No conseguí entender por qué lo hizo, pero la chica se bajó los pantalones del chándal y, agachándose justo encima de la cara del chico, le orinó en la cara. El pañuelo se le pegó a los labios y a la nariz. Al poco, el chico pareció recobrar el conocimiento: se pasó una mano por la nariz y la boca, como cuando te quitas el agua de la cara al salir del mar. Este Lázaro de Miano resucitado por efecto de quién sabe qué sustancia contenida en la orina se levantó lentamente. Juro que, si no hubiera estado tan desconcertado por la situación, habría proclamado a gritos que era un milagro. En cambio, me puse a caminar arriba y abajo. Lo hago siempre cuando no entiendo qué pasa, cuando no sé qué hacer. Ocupo espacio, nerviosamente. Eso debió de llamar la atención, pues los Visitantes empezaron a acercarse a mí gritando. Creían que tenía alguna relación con el tipo que casi mata a aquel chico. Me gritaban:
—Tú… tú… querías matarlo…
Me alcanzaron; aceleré el paso para dejarlos atrás, pero continuaban siguiéndome, recogiendo del suelo porquerías de toda clase y tirándolas contra iní.Yo no había hecho nada. Pero, si no eres un yonqui, eres un camello. De pronto apareció un camión. Salían a decenas de los depósitos todas las mañanas. Frenó a mi lado, y oí una voz que me llamaba. Era Pasquale .Abrió la portezuela y me hizo subir. No era un ángel de la guarda que salva a su protegido; éramos más bien dos ratones que recorren la misma alcantarilla y se tiran de la cola.

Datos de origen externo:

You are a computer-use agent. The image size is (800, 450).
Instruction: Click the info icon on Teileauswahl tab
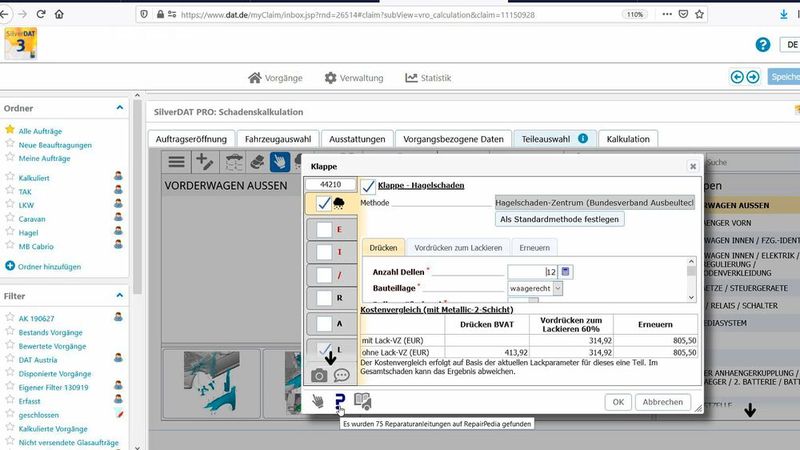pos(582,139)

Pasquale me miró con la severidad del padre previsor. Esa expresión que basta por sí sola y ni siquiera tiene que perder tiempo pronunciándose para reprender. Yo, en cambio, le miraba las manos. Cada vez más rojas, agrietadas, cortadas en los nudillos y con las palmas blancas. Es dificil que unas yemas acostumbradas a las sedas y los terciopelos de la alta costura puedan adaptarse a diez horas al volante de un camión. Pasquale hablaba, pero seguían distrayéndome las imágenes de los Visitantes. Monos. Ni siquiera monos. Cobayas. Para probar el corte de una droga que recorrerá media Europa y no puede exponerse a matar a alguien. Cobayas humanos que permitirán a los romanos, los napolitanos, los abruzos, los lucanios y los boloñeses no acabar mal, no perder sangre por la nariz ni echar espuma por la boca. Un Visitante muerto en Secondigliano es solo un enésimo desesperado sobre el que nadie hará indagaciones. Ya será mucho si lo recogen del suelo, le limpian la cara de vómito y de orina y lo entierran. En otros lugares se harían análisis, investigaciones, conjeturas sobre la muerte. Aquí, simplemente: sobredosis.